(Working data begins)

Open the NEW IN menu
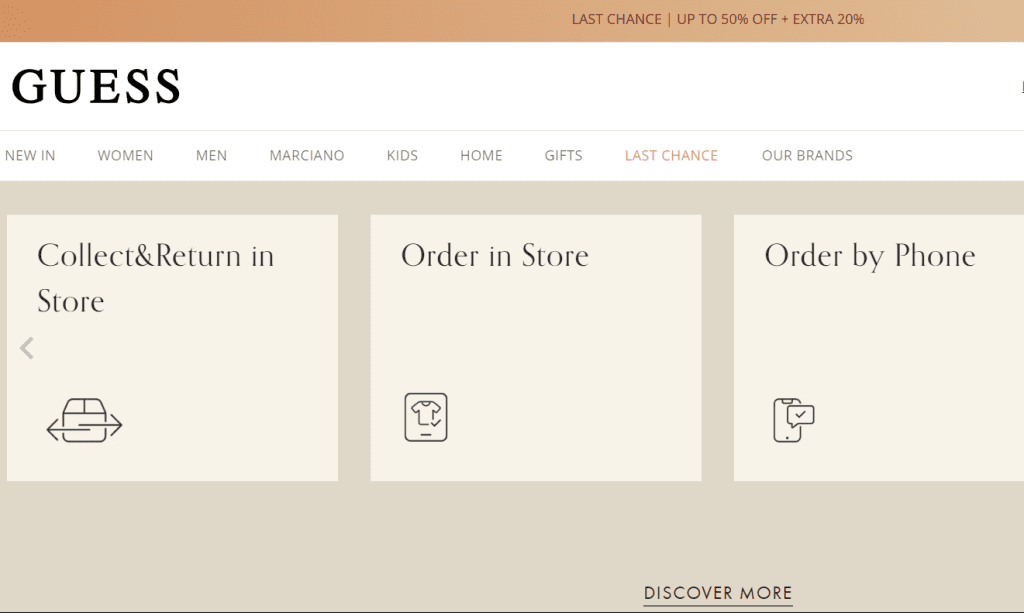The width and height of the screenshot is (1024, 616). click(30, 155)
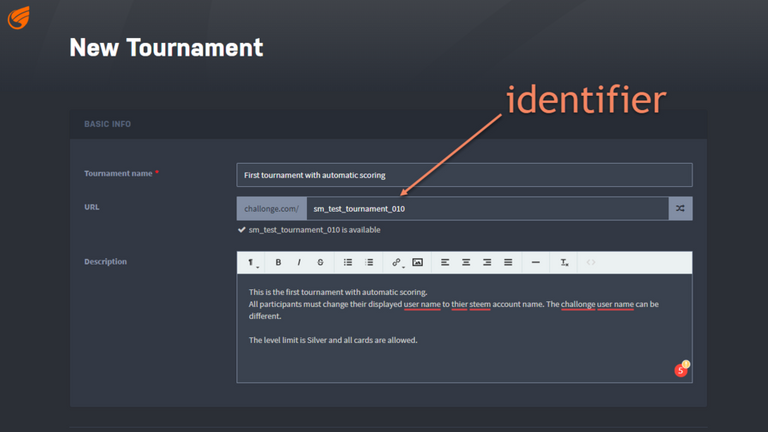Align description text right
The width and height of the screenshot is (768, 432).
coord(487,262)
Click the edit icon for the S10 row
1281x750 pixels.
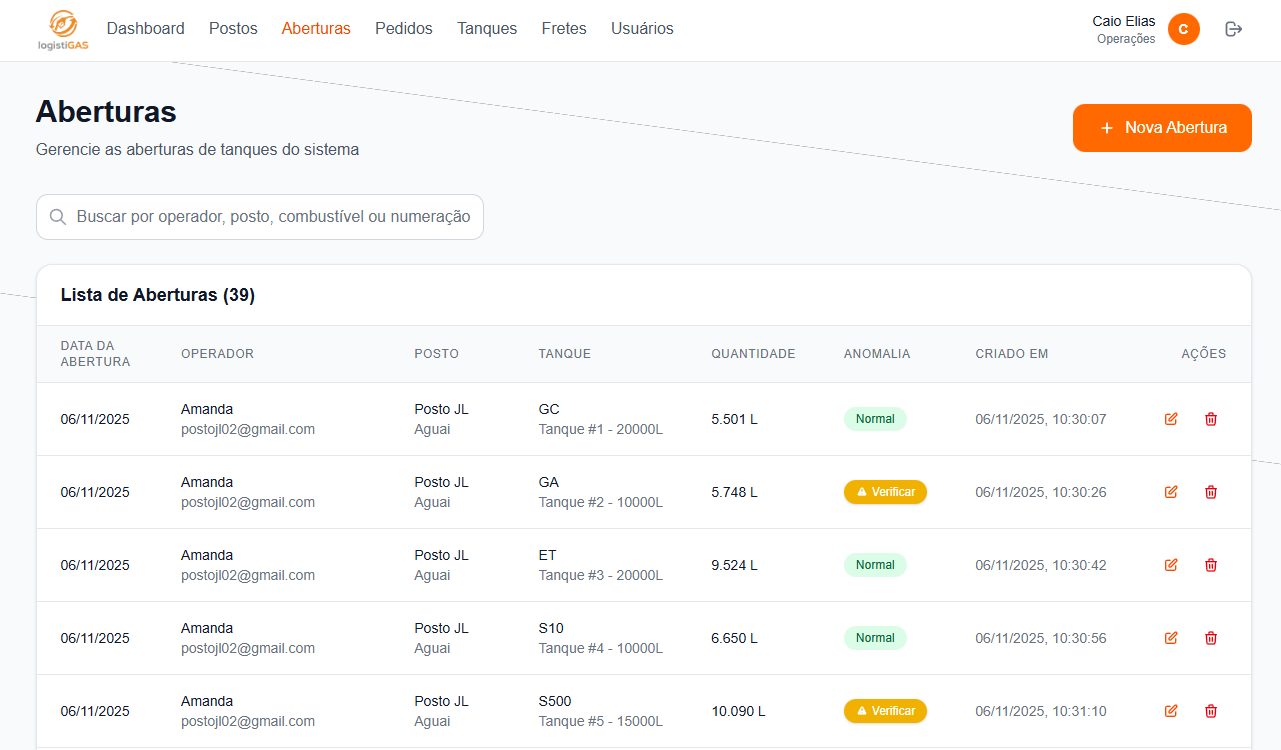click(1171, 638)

(Working data ends)
(Working data begins)

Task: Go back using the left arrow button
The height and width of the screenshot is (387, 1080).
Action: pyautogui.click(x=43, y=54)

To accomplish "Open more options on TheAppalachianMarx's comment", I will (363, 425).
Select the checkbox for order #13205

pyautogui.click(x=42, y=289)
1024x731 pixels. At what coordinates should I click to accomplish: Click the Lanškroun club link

(Working data ends)

__Brief__
Look above for the line containing "Task: Go back using the left arrow button" and the line containing "1024x731 pixels. At". Transcribe both, with the lines between them, exactly.

__Answer section__
Task: Go back using the left arrow button
The height and width of the screenshot is (387, 1080).
Action: pyautogui.click(x=43, y=54)

To accomplish "Open more options on TheAppalachianMarx's comment", I will (363, 425).
Select the checkbox for order #13205

pyautogui.click(x=42, y=289)
1024x731 pixels. At what coordinates should I click to accomplish: Click the Lanškroun club link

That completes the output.